In der jetzigen Verfassung werden Demokratie, Säkularismus, Patriotismus und soziale Gerechtigkeit in der Verfassung als Grundprinzipien des Staates genannt. Der aktuelle Vorschlag der Kommission sieht unter anderem vor, „Säkularismus“ aus der Verfassung zu streichen.

Angesichts der starken islamischen Prägung Bangladeschs kommt der Erwähnung von Säkularismus an dieser zentralen Stelle große Bedeutung zu, denn sie stellt klar: Der Staat räumt allen Bürgern die gleichen Rechte und Chancen ein – unabhängig von der Religion.
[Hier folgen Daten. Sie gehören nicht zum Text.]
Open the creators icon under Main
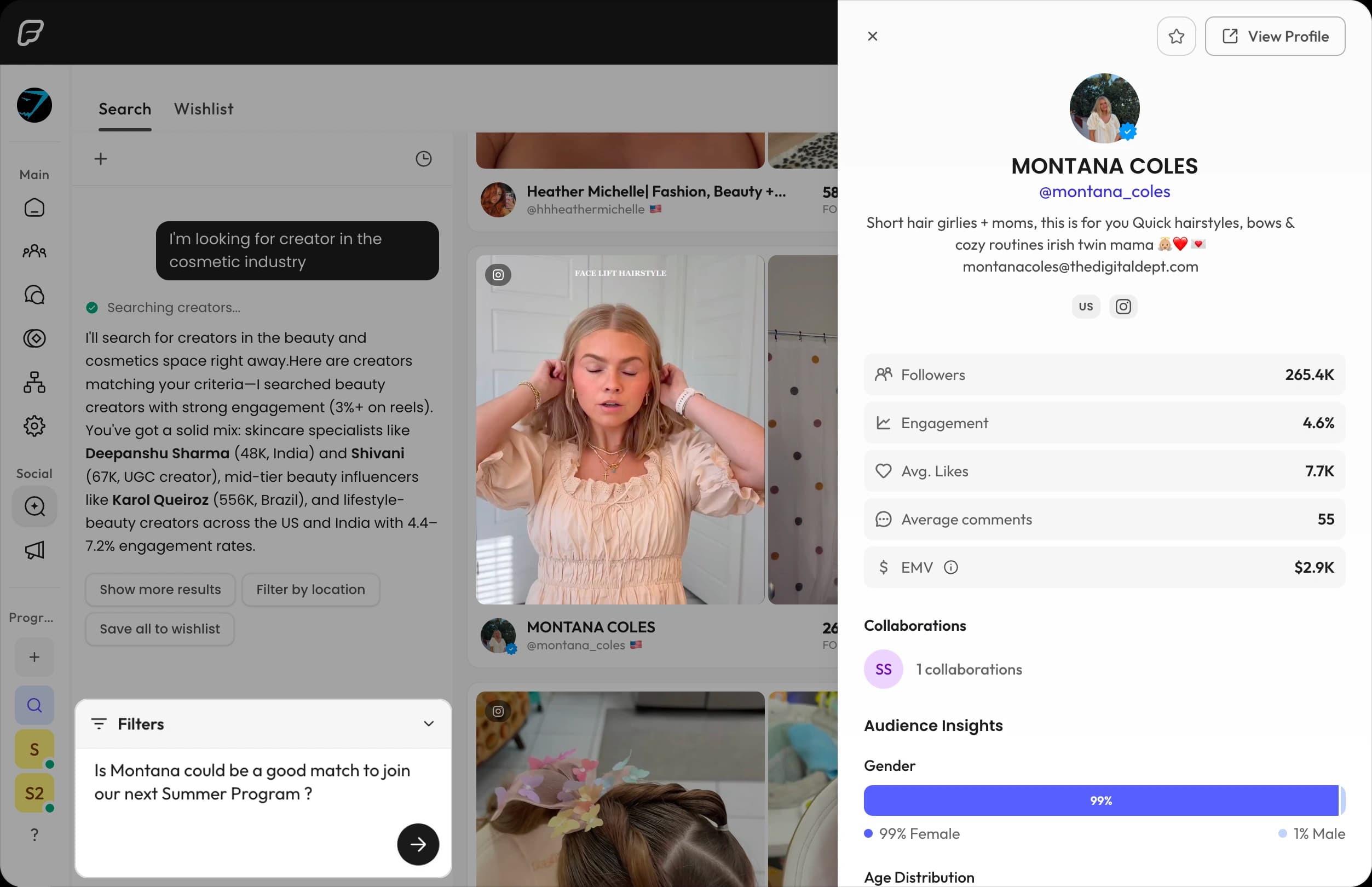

In Fällen von Diskriminierung oder Verfolgung garantiert die Verfassung in ihrer jetzigen Form Angehörigen religiöser Minderheiten, dass sie sich auf ihre Rechte berufen und Hilfe bei staatlichen Institutionen suchen können.
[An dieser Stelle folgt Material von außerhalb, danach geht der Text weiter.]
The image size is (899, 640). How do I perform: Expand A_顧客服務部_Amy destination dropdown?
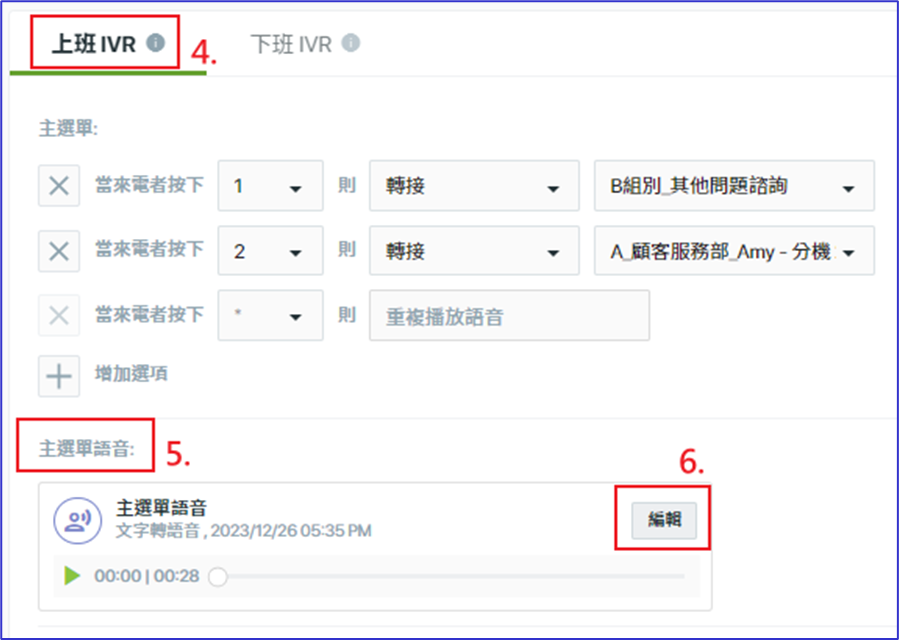click(734, 251)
Thomas Müller von der Forschungsgruppe „World Watch Research“ von Open Doors erklärt: „In der Vergangenheit hat die Regierung von Sheikh Hasina Wajed einige Anstrengungen unternommen, die Aktivitäten islamischer Extremisten einzugrenzen. Nach dem Regierungswechsel ist die öffentliche Ordnung in einigen Bereichen noch nicht wieder vollständig hergestellt und es spricht einiges dafür, dass der Einfluss dieser Gruppen zunimmt.“

Die Besorgnis über die Einführung der Scharia wird aufgrund der zunehmenden Verfolgung und Unterdrückung religiöser Minderheiten im Land durch radikale islamische Gruppen immer größer.
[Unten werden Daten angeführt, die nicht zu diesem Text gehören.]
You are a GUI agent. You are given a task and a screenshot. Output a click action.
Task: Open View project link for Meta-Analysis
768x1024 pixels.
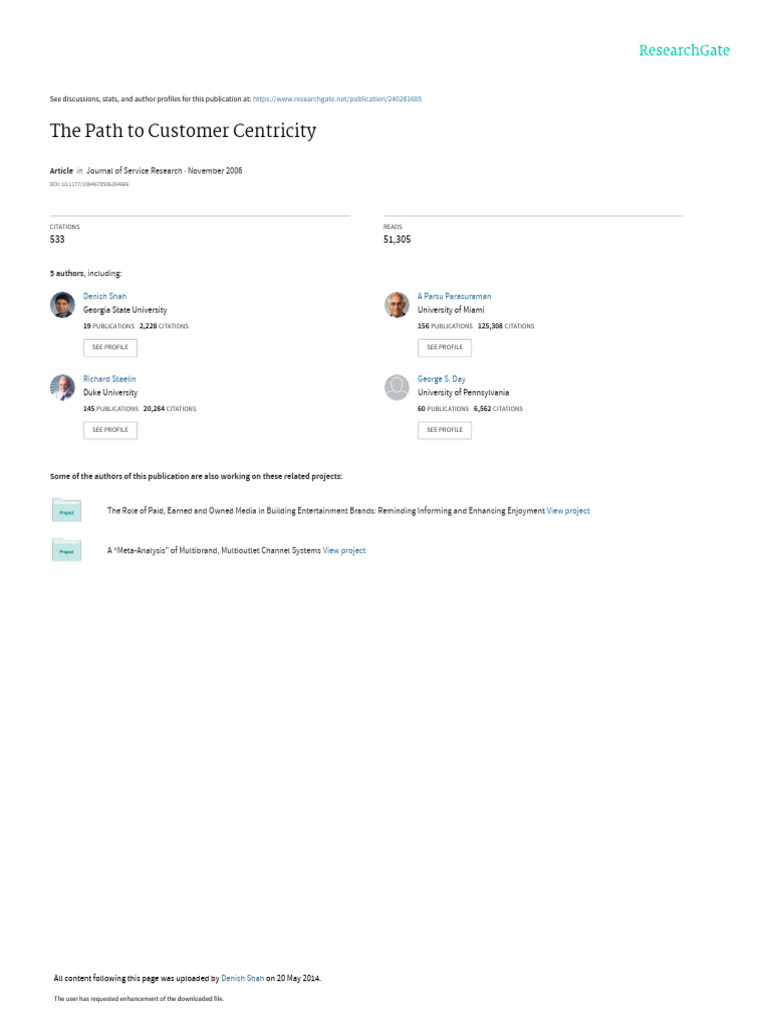coord(344,550)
„Wir beten dafür, dass Gott diese Reform verhindert“

Besonders Christen muslimischer Herkunft sind wegen ihrer Konversion oft schwerer Verfolgung ausgesetzt, da ihre Abkehr vom Islam Muslimen und besonders extremistischen Gruppen ein Dorn im Auge ist. Das gilt insbesondere für die nördlichen Landesteile, wo Konvertiten immer wieder tätlichen Angriffen ausgesetzt sind und teilweise öffentlich zur Abkehr von ihrem christlichen Glauben gezwungen werden. Diese Vorfälle sorgen auch unter der übrigen Bevölkerung für eine zunehmend feindselige Stimmung gegenüber den Christen.

Die angestrebte Verfassungsreform könnte deshalb nach Einschätzung einheimischer christlicher Leiter für die Christen nicht nur zu einer Einschränkung ihrer Rechte führen, sondern das gemeindliche Leben an vielen Stellen erschweren. Einer der lokalen Partner von Open Doors aus dem westlichen Teil des Landes erklärte, ein solcher Schritt werde sich „direkt auf das Leben der religiösen Minderheiten im Land, einschließlich der Christen, auswirken. Sie werden die Freiheit verlieren, ihren eigenen Glauben frei und offen zu praktizieren. Dies ist der erste Schritt zur Einführung der Scharia.“ Und weiter: „Wir beten aktiv dafür, dass Gott dies verhindert und einen alternativen, besseren Weg für den Schutz der Rechte der religiösen Minderheiten findet.“

Auf dem Weltverfolgungsindex 2025 steht Bangladesch an 24. Stelle unter den Ländern, in denen Christen am stärksten wegen ihres Glaubens verfolgt werden.